Banyak yang bisa ditawarkan kepada wisatawan yang datang ke Karuing. Selain susur sungai di tengah hutan, juga bisa treking menjelajah hutan melihat lebih dekat flora dan fauna di alam bebas,
“Bagi penyuka fotografgi alam liar kawasan Karuing adalah surga. Disini tersaji mulai reptilia mulai ular piton, ular hijau, burung betet, rangkong badak, kangkareng perut putih, julang emas, juga sempur hutan sungai dan masih banyak lagi,” kata Nurdin Razak, ahli ekowisata sekaligus photographer alam liar.
Selain keindahan alam ada satu hal yang menarik dari Karuing adalah perilaku masyarakatnya yang ramah.

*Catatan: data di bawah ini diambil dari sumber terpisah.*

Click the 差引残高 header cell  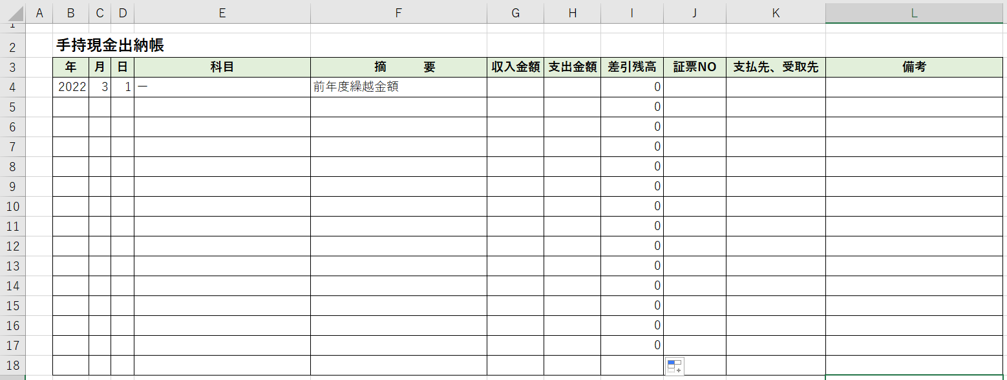coord(632,67)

Bukan hanya mereka yang dewasa saja tetapi sampai anak-anak pun juga demikian.
Saya punya pengalaman, ketika hari pertama datang di desa pas di depan masjid tiba-tiba ada seorang anak datang menghampiri saya. Si anak mengenakan busana muslim dengan senyum mengulurkan tangan mengajak berjabat tangan.
“Salam kenal om nama saya Abit,” katanya dengan ramah. Jujur, seketika itu saya membatin betapa si anak ini percaya dirinya tinggi dan santun.

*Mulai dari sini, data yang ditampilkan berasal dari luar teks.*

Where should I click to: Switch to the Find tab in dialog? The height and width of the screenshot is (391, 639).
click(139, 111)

Sejurus kemudian, saya diajak duduk di teras masjid oleh bocah yang duduk di bangku kelas 5 SD itu dan diajak ngobrol. Dia tanya asal saya dan apa keperluan saya datang ke desanya.
Tak lama kemudian, kawan-kawannya yang dari dalam masjid keluar juga menjabat tangan dan ikut bergabung berbincang dengan topik bola olahraga yang dia gemari. Bahkan dia menanyakan satu persatu pemain timnas. “Om sudah pernah bertemu dengan mereka,” kata Abit yang membuat saya agak gelagapan karena saya tidak menguasai dunia bola.
Baca Juga: 5 Shio Paling Bahagia Tinggal di Desa, Hidup Tenang dan Bisa Kerja Seperlunya Saja
Saya kerap bepergian ke berbagai daerah tapi saya sangat jarang bahkan belum pernah menemukan ada anak-anak yang rasa percaya diri dan adabnya begitu tinggi. Dan perilaku yang demikian bukan hanya Abit saja tapi juga anak-anak yang lain.
Sejak perkenalan pertama itu kalau pagi hari sebelum berangkat sekolah Abit juga anak-anak lain abis memunguti mangga kuweni matang yang berjatuhan kemudian mengantarkan ke penginapan.Kebetulan Karuing adalah surganya manga kuweni.
Saya merasakan selama dua pekan di Karuing, tak hanya menyenangkan tetapi meninggalkan kesan yang tak mudah dilupakan.***.